Man ist stolz und dankbar für die Unterstützung aus dem Westen.

Vorarlberger Feuerwehren unterstützen Republik Moldau

Die Republik Moldau oder Moldawien liegt am östlichen Ende Europas, eingebettet zwischen Rumänien und der Ukraine. Das Land, das flächenmäßig etwas kleiner ist als das Burgenland, Wien, Niederösterreich und Oberösterreich zusammen, beheimatet 2,6 Millionen Einwohner und gilt als das ärmste Land Europas. Seit rund einem Jahr ist Moldau EU-Beitrittskandidat, der Wunsch nach wirtschaftlichem Aufschwung mit einer Orientierung nach Westen ist vielerorts spür- und sichtbar. Doch die Zeiten bleiben herausfordernd. Ein Feuerwehr-Projekt aus Vorarlberg unterstützt seit zehn Jahren den Aufbau regionaler Strukturen.

Nur 1,5 Flugstunden von Wien entfernt taucht man bereits auf dem Weg aus der Hauptstadt Chișinău in die ländlichen Gebiete in eine andere Welt ein, in der die Zeit stehen geblieben scheint. Die Straßen sind eigentlich Feldwege, Autobahnen gibt es nur wenige Kilometer.

Angaben:

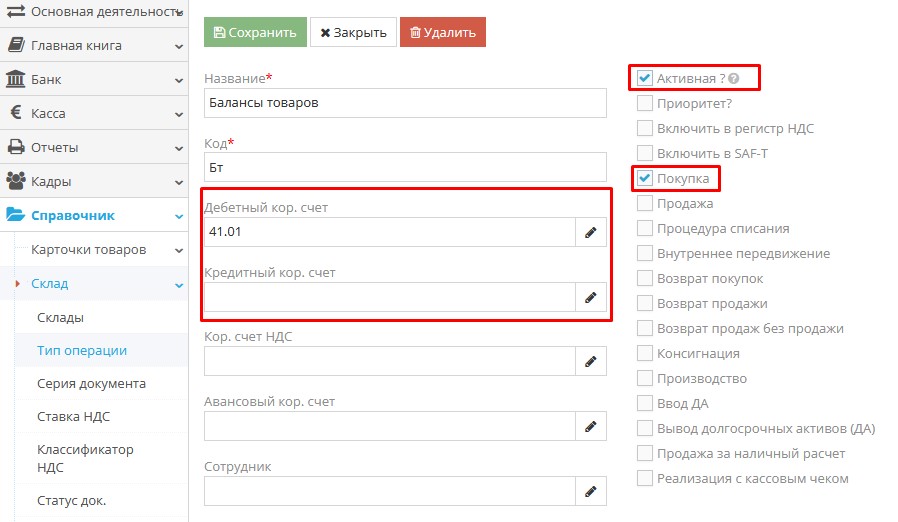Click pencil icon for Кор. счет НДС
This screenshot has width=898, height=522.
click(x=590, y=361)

---

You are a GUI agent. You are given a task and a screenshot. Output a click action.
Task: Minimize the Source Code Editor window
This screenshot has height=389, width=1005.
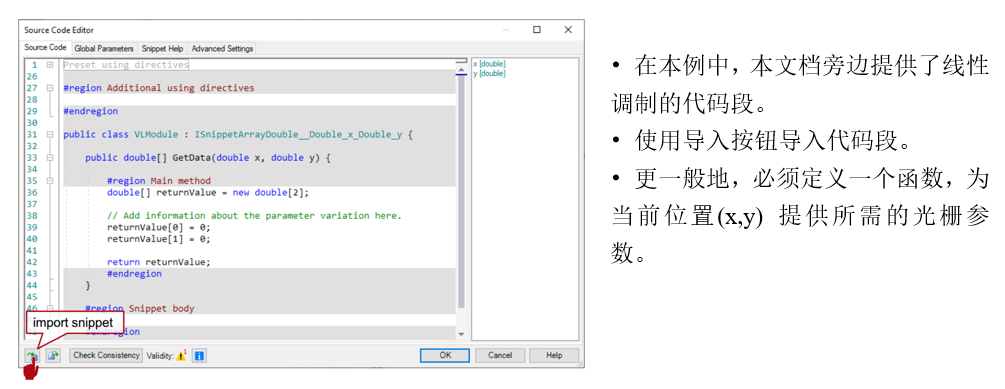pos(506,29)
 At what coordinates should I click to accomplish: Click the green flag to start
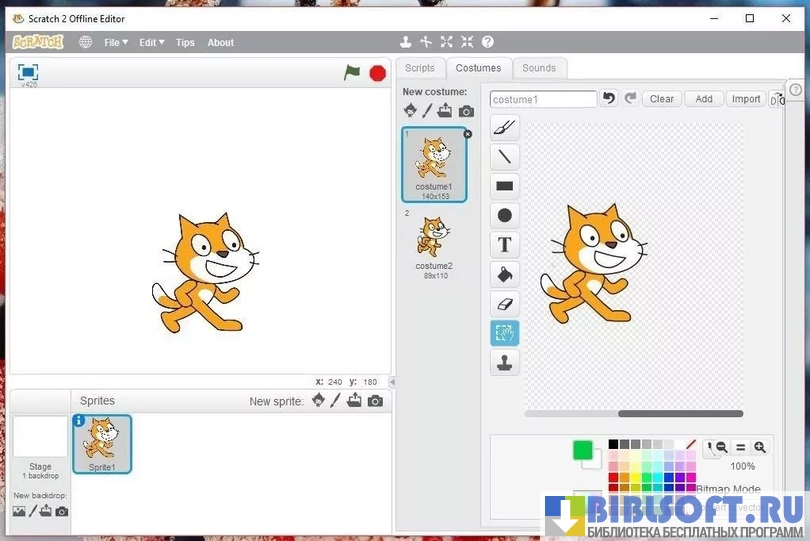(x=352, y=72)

---

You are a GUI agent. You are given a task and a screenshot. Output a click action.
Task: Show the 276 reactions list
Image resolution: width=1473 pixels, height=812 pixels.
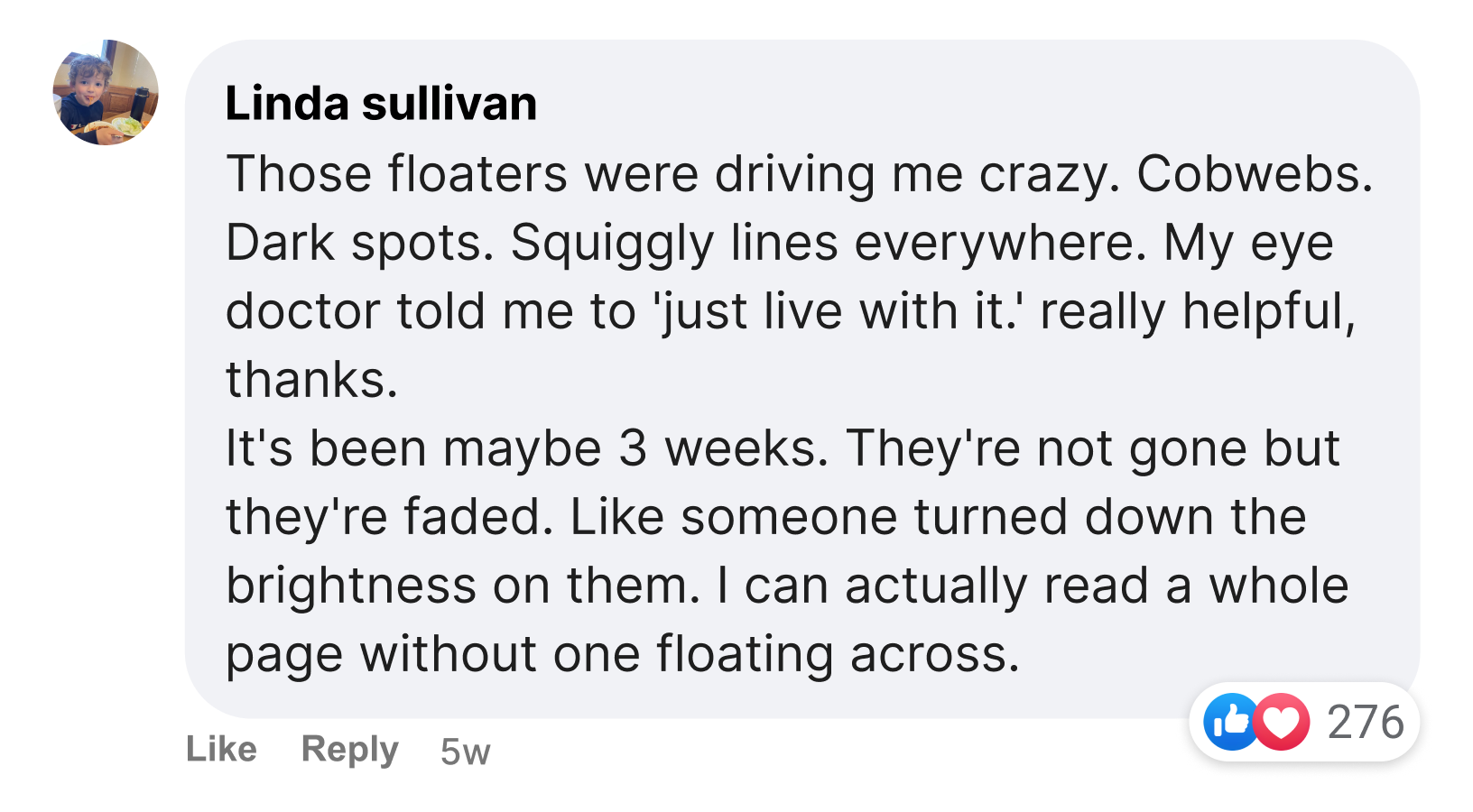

Aufgaben:
A - Schreib aus dem Lesetext die Stelle ab, die mit den Worten „Vorarlberger Feuerwehren unterstützen“ beginnt und nach „Aufbau regionaler Strukturen.“ endet.
B - Wie viele Einwohner hat die Republik Moldau laut Lesetext?

Lösungen:
A -
Vorarlberger Feuerwehren unterstützen Republik Moldau

Die Republik Moldau oder Moldawien liegt am östlichen Ende Europas, eingebettet zwischen Rumänien und der Ukraine. Das Land, das flächenmäßig etwas kleiner ist als das Burgenland, Wien, Niederösterreich und Oberösterreich zusammen, beheimatet 2,6 Millionen Einwohner und gilt als das ärmste Land Europas. Seit rund einem Jahr ist Moldau EU-Beitrittskandidat, der Wunsch nach wirtschaftlichem Aufschwung mit einer Orientierung nach Westen ist vielerorts spür- und sichtbar. Doch die Zeiten bleiben herausfordernd. Ein Feuerwehr-Projekt aus Vorarlberg unterstützt seit zehn Jahren den Aufbau regionaler Strukturen.

B - 2,6 Millionen